---------- SUPPLIED RECORDS
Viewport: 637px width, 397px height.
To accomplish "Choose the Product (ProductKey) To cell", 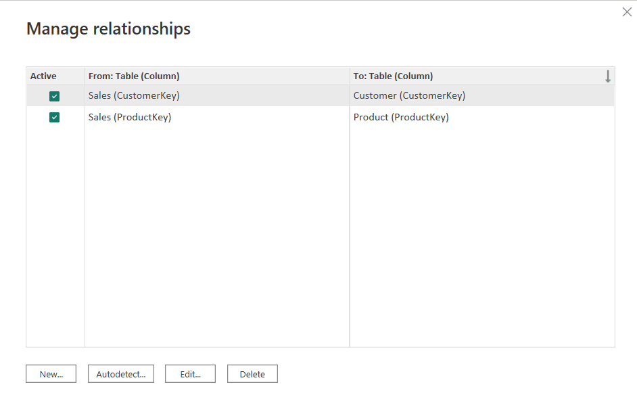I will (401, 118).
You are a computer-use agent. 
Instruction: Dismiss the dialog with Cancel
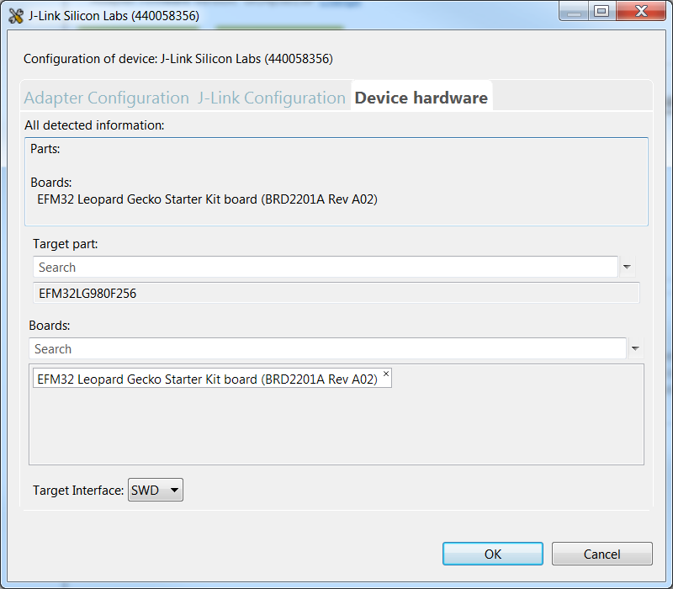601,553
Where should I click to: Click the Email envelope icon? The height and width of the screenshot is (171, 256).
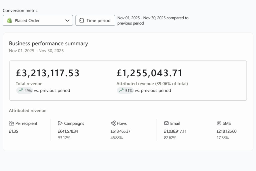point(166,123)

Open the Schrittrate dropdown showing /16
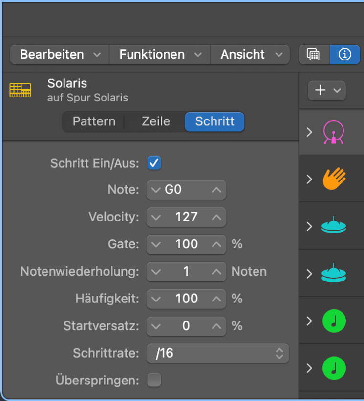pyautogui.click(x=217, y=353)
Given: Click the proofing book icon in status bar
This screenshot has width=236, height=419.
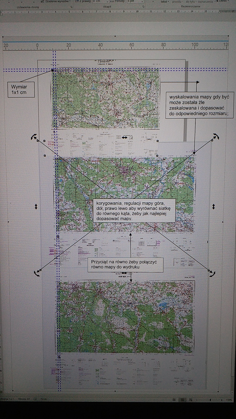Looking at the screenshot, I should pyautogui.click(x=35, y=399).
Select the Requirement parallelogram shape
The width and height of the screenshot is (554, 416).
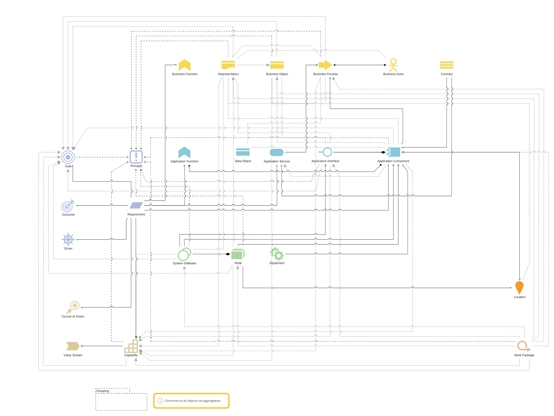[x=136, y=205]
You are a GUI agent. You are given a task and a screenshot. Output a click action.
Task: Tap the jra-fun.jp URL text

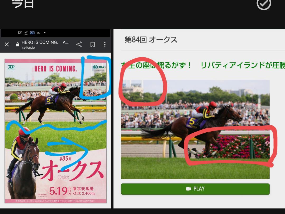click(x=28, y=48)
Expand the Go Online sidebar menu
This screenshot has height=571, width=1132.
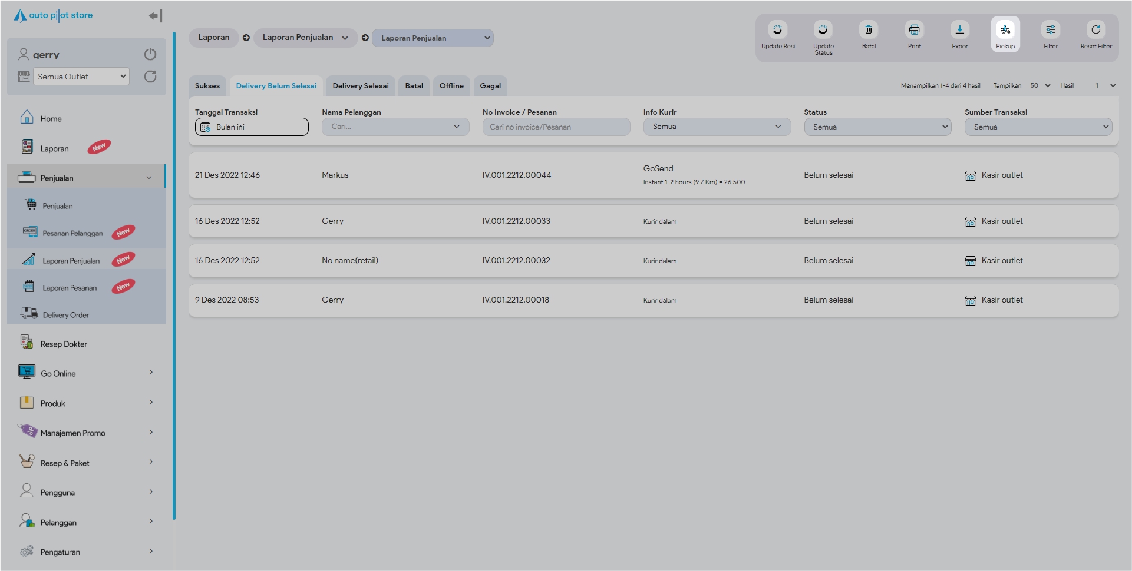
--------------------
TASK PROMPT: Please rewrite the listing from the line with "Expand the Go Online sidebar menu" through its end, swapping "sidebar" for "side panel" and keeping everything else the same. Omit the pictures from your answer.

CORRECT RESULT:
Expand the Go Online side panel menu
This screenshot has height=571, width=1132.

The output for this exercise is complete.